TESTO CITATO:
•••••

La legislazione italiana sulla disabilità, si sente dire spesso, è forse una delle più avanzate d’Europa per la specificità degli argomenti, a seconda delle patologie di cui si parla. Un titolo di benemerenza, dunque, se non si creassero contraddizioni nei modi di ottemperare agli obblighi che la legge impone.
Per riflettere insieme a voi sulla sindrome del “possono o devono”, ho scelto due articoli della legge 107 del 24 giugno 2010 che riconoscono la sordocecità come una disabilità specifica. L’articolo 4 della legge in questione che tratta di interventi per l’integrazione e il sostegno sociale delle persone sordocieche, chiude con la seguente affermazione: “devono tenere conto delle misure di sostegno specifico necessarie per la loro integrazione sociale”. Per le risorse finanziarie, per la realizzazione di progetti individuali per le persone sordocieche, il riferimento legislativo è la legge 328 del 2000, l’articolo 14. Ineccepibile è il legislatore che individua come offrire risposte individualizzate per questa disabilità.

•••••

ELENCO DATI:
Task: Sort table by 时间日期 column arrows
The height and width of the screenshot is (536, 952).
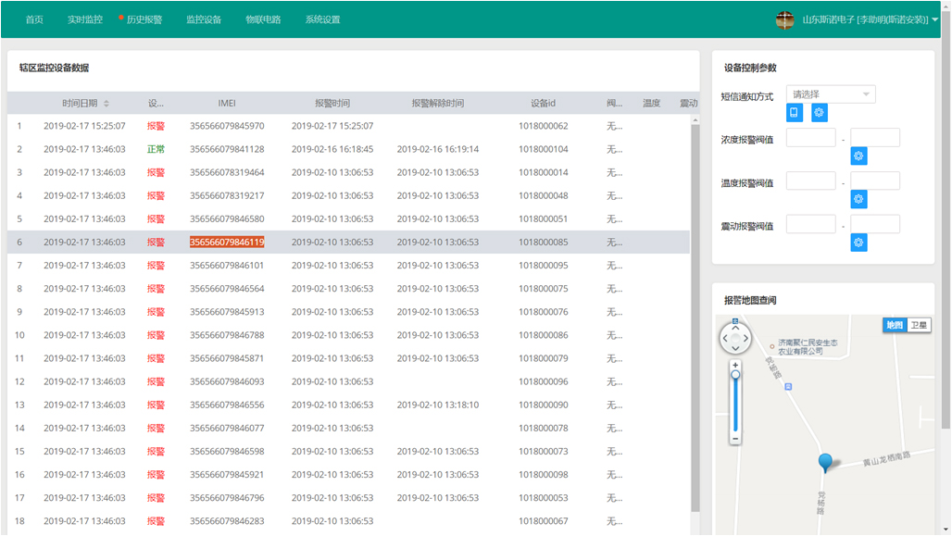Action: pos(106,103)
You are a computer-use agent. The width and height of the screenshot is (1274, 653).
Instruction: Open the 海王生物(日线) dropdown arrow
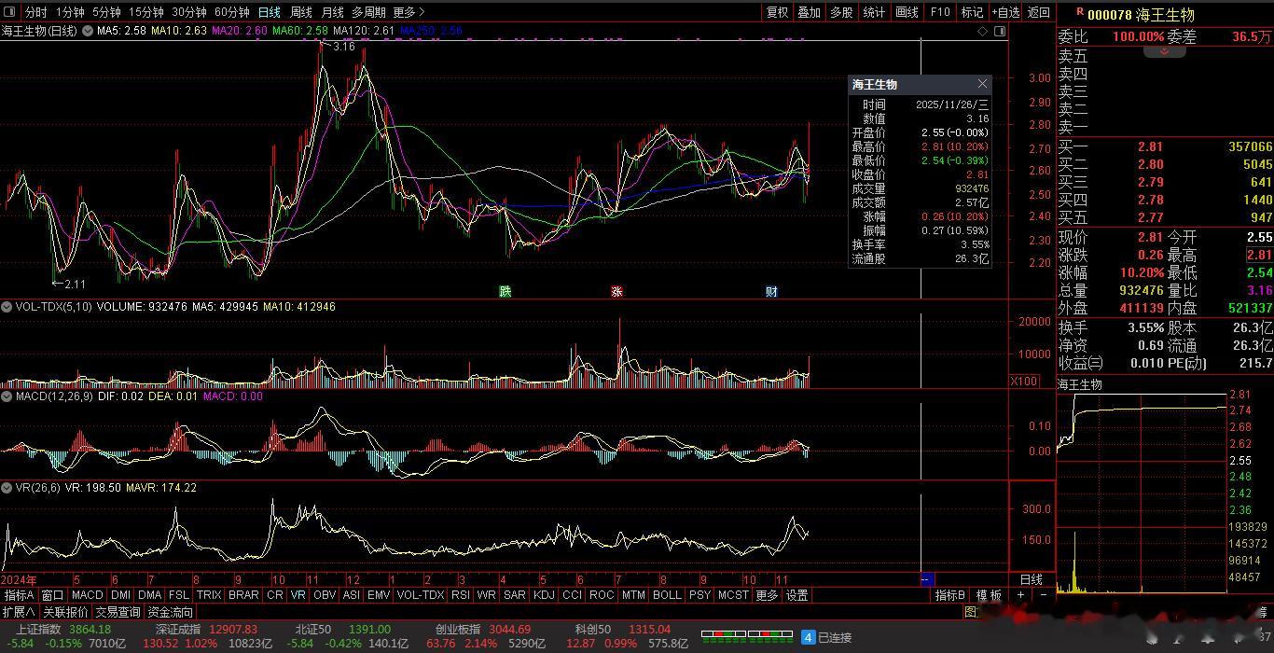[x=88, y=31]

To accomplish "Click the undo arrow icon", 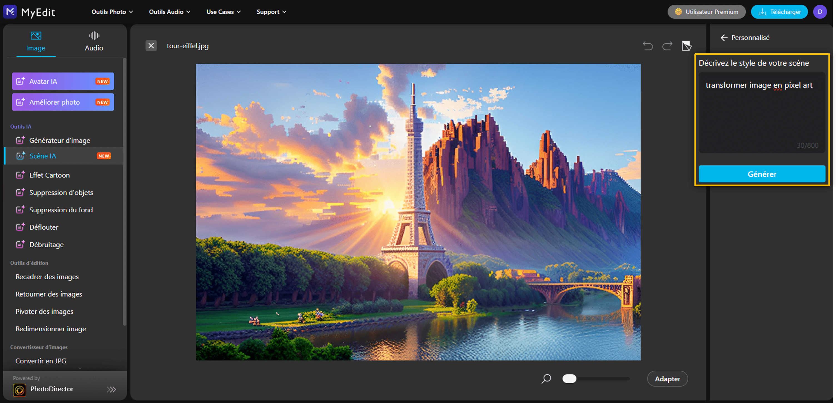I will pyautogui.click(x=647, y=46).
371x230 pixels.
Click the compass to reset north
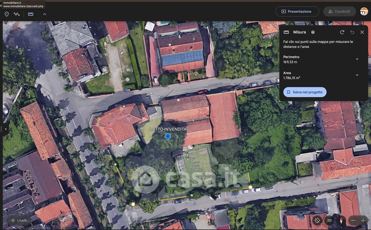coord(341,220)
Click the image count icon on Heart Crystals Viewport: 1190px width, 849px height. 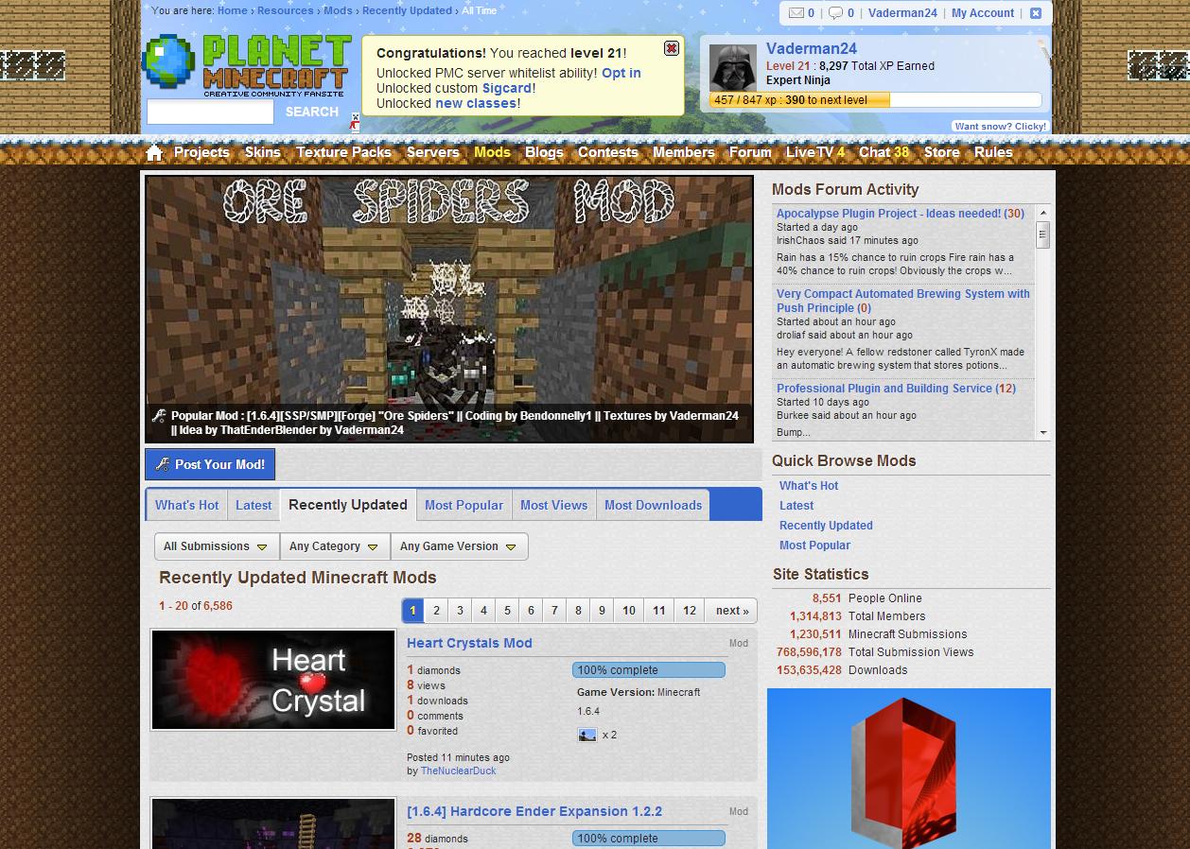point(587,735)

•••••

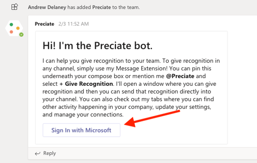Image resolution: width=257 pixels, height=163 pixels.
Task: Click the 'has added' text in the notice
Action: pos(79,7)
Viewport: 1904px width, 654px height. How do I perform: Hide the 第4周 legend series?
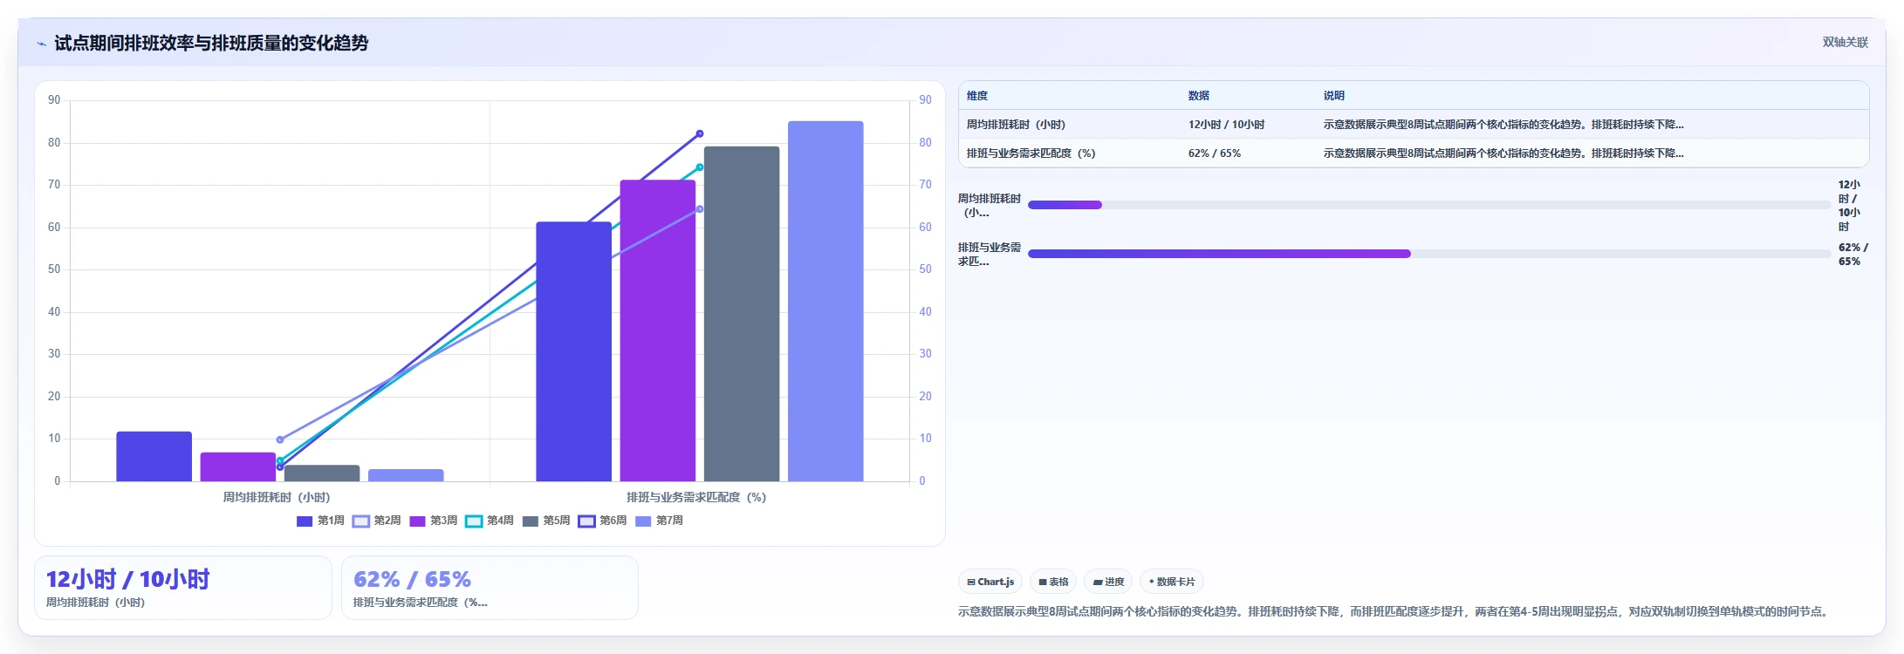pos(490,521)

•••••

ISTRUZIONI OPERATIVE:
1. Trascriva fedelmente il passo del testo sulla legge per la sordocecità che va da "Per riflettere insieme" fino a "per questa disabilità.", estremi inclusi.
2. Riprenda il testo sulla legge per la sordocecità dal punto in cui si interrompe e lo prosegua.
Il materiale proviene da un'altra fonte.

RISPOSTE SCRITTE:
1.
Per riflettere insieme a voi sulla sindrome del “possono o devono”, ho scelto due articoli della legge 107 del 24 giugno 2010 che riconoscono la sordocecità come una disabilità specifica. L’articolo 4 della legge in questione che tratta di interventi per l’integrazione e il sostegno sociale delle persone sordocieche, chiude con la seguente affermazione: “devono tenere conto delle misure di sostegno specifico necessarie per la loro integrazione sociale”. Per le risorse finanziarie, per la realizzazione di progetti individuali per le persone sordocieche, il riferimento legislativo è la legge 328 del 2000, l’articolo 14. Ineccepibile è il legislatore che individua come offrire risposte individualizzate per questa disabilità.

2.
Estrapoliamo per un attimo quel “devono” perché il significato di questa parola, “essere obbligati, tenuti a fare”, ci dà la misura di come il legislatore vuole che le istituzioni si comportino al cospetto di una persona sordocieca.
Fin qui tutto bene perché anche sulle risorse da destinare la legge è molto chiara.
Osserviamo ora come cambia la lettura dell’intero provvedimento quando passiamo all’articolo 5.
In questo caso, parlando del compito delle regioni, il legislatore afferma che: “le regioni possono individuare specifiche forme di assistenza individuale ai soggetti sordociechi, con particolare riferimento alla fornitura di sostegno personalizzato mediante guide-comunicatori e interpreti”.
Interessanti gli strumenti individuati per rispondere alle esigenze dei sordociechi ma, alla parola regioni, segue il verbo “possono”, facoltà di fare secondo la propria volontà.
Ecco il punto di rottura e di discriminazione che nella legislatura italiana campeggia molto spesso: offrire a un organismo dello Stato la facoltà di decidere se rispondere o meno ad esigenze particolari come nel caso delle persone affette da disabilità.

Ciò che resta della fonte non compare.